Crystal reports can be a pain! On a basic level the outsourced developers for our in house software for Works Order, Invoices etc we use Dev Express although I think it can be pricey.
For reports being generated by the software I ended up choosing to have exports into a raw CSV which of course can be opened up by any spreadsheet software
I have an existing XPS file that I would like to use as a template and possibly bind data to it. I have tried several methods, but cannot seem to get it to work.
Does anyone have any experience altering an existing XPS file to add data at runtime and then print or save?
Any help is appreciated.
XPS documents conform to the Open XML standard. There is an SDK for working with these docs.
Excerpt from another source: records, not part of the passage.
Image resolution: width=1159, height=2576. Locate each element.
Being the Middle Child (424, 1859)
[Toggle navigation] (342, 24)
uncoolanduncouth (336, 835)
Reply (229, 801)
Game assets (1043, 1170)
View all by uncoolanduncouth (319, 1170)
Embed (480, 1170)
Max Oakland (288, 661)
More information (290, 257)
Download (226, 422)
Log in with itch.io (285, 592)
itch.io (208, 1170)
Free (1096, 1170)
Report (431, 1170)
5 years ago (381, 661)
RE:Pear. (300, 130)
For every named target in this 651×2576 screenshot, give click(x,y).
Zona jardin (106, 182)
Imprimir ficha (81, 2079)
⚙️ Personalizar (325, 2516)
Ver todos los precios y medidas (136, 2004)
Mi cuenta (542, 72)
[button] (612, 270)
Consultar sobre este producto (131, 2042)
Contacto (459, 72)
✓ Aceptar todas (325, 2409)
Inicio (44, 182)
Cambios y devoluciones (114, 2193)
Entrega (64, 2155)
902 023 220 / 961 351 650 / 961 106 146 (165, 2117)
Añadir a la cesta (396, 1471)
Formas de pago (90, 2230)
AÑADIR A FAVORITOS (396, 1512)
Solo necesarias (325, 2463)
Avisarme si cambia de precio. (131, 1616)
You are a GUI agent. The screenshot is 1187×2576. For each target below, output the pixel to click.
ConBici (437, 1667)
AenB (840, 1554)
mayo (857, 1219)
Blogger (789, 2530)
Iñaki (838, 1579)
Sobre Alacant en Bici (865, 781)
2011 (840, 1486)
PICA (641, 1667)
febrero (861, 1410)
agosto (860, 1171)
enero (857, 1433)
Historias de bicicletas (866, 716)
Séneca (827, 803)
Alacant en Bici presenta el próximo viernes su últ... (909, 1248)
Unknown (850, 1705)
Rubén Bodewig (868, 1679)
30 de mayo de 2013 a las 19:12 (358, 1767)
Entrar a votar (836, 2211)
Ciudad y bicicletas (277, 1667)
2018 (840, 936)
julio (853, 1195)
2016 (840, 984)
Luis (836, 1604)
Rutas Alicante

Here is a How-to article by Beth Massi: "Accessing Open XML Document Parts with the Open XML SDK".
Since you are working with the internal doc structure you might also check out 'Open XML Package Editor" which lets you explore the doc with Visual Studio. Here is another How-to by Beth Massi: "Handy Visual Studio Add-In to View Office 2007 Files".
+tom
it's a bit of a challenge to do this with XPS, but it is possible.
You can do this with our NiXPS SDK.
I've posted an example on my blog a while ago:
XPS variable data example
Regards,
Nick
Bindings are evaluated during the process of writing to an XPS document. So you can't set up a {Binding} in a FixedDocument, Write that FD to an XpsDocument, and expect to get that original FD back again when you next open that saved doc.
Also, the standard XpsWriter does convert everything into Glyphs on canvases, so you can't, say, a textbox in the original and expect to be able to find it after its been saved to a document.
I've never used the NiXPS libraries, so if Nick says it can be done you might want to check it out.
One last possibility--You can create placeholders in a form that you will be able to find later. They'd have to be text (something like [[{{FORMFIELDHERELOL}}]]) with some kind of delimiter scheme to differentiate the text from everything else. You could then go spelunking in the XML looking for text that fits the delimeter pattern and switch out those glyphs for your binding text. Of course, the issue with THAT is that if you aren't putting X chars in place of X chars you might find you have to do some repositioning. As its all glyphs on canvas this might be slightly harder than, say, threading a needle with a shoelace.